Comparison of Rapid-Acting Insulin Analogues in Basal-Bolus Insulin Therapy for Type 2 Diabetes Using Continuous Glucose Monitoring

Abstract

We investigated the effects of ultra-rapid acting insulin (URI). Thirty patients with type 2 diabetes were randomly classified into 3 groups. Upon admission during study period, the preprandial and bedtime glucose levels (PBGLs) were stabilized at 80-89 mg/dL by basal-bolus insulin therapy. Group 1: The PBGLs were stabilized. Then, the same dose of glulisine was administered.
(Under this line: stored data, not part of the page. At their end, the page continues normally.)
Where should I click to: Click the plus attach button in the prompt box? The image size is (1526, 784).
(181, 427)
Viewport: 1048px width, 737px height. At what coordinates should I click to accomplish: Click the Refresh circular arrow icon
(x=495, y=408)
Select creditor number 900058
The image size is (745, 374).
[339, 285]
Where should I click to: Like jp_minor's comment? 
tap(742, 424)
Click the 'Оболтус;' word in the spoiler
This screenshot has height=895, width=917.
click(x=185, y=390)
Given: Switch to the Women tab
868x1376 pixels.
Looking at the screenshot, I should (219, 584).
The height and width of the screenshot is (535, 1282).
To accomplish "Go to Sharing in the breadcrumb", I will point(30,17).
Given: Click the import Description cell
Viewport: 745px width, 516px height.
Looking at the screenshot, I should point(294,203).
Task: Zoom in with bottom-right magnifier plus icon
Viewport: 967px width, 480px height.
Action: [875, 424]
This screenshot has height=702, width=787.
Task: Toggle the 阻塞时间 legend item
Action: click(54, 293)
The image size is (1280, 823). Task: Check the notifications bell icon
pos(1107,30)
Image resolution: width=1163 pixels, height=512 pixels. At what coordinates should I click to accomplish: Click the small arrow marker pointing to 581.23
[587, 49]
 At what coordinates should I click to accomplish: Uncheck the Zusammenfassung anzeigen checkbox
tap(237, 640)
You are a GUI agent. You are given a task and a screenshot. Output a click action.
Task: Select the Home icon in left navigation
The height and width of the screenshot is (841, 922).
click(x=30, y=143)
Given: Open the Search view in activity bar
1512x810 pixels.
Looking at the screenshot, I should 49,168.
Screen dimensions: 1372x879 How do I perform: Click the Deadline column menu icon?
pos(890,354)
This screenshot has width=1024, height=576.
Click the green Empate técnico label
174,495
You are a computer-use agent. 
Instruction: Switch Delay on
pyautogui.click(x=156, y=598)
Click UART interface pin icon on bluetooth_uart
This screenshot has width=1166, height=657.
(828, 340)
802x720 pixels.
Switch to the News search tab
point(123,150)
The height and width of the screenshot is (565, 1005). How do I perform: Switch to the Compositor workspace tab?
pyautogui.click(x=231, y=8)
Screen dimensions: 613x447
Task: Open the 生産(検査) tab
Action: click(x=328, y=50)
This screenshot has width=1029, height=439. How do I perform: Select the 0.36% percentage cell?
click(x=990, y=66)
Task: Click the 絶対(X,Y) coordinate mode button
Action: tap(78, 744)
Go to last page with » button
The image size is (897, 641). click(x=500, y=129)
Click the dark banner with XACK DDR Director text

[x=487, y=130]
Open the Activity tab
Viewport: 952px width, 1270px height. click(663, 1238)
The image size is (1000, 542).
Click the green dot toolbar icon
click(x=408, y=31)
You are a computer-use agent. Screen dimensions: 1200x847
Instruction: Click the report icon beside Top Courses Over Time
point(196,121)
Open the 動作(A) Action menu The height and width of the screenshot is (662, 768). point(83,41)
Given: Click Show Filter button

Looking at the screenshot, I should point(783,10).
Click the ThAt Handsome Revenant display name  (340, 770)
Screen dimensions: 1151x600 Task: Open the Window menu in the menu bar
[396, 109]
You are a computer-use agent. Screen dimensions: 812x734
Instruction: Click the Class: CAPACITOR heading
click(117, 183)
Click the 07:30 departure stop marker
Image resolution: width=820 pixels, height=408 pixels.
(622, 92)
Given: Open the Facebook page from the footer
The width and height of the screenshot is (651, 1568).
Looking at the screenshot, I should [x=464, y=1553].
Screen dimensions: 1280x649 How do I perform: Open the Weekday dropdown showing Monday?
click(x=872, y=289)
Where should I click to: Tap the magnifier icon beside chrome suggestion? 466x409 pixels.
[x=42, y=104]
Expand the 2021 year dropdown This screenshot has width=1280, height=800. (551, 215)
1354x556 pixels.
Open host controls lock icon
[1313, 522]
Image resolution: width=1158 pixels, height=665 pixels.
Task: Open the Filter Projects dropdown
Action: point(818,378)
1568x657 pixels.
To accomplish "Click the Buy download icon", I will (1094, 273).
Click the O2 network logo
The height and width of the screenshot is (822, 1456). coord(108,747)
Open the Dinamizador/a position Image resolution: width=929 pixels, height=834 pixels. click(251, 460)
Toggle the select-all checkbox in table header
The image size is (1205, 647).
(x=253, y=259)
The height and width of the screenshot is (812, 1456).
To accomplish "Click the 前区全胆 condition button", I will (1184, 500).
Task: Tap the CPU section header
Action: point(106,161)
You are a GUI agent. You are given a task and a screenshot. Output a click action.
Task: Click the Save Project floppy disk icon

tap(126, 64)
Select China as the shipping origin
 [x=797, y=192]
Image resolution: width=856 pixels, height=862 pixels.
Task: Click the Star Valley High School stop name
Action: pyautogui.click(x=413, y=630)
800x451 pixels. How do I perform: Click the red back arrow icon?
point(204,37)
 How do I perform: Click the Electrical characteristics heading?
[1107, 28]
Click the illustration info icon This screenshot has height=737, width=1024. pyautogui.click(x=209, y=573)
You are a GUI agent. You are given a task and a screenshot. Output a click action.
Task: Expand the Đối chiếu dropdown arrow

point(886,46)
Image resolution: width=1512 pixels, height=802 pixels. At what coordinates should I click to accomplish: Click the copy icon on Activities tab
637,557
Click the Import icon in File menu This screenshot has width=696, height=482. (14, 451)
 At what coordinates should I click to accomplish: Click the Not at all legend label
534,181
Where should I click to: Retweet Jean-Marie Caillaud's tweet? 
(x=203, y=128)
Next, patients wore a flash glucose monitoring device (FGM), and glycemic variability (GV) was evaluated on days 3 and 4; glulisine was switched to lispro (at the same dose) on day 5, and the GV was evaluated on days 8 and 9. Lispro was switched to aspart (at the same dose) on day 10, and the GV was evaluated on days 13 and 14. Following the same regimen, URI was administered in the order of lispro, aspart, and glulisine in Group 2 and aspart, glulisine, and lispro in Group 3. The highest postprandial GL, postprandial glucose gradient, coefficient of variation and area over the curve of glucose (<70 mg/dL) were all significantly lower in the patients who received glulisine, lispro, and aspart-in that order. Glulisine may be the most effective insulin analogues for reducing GV.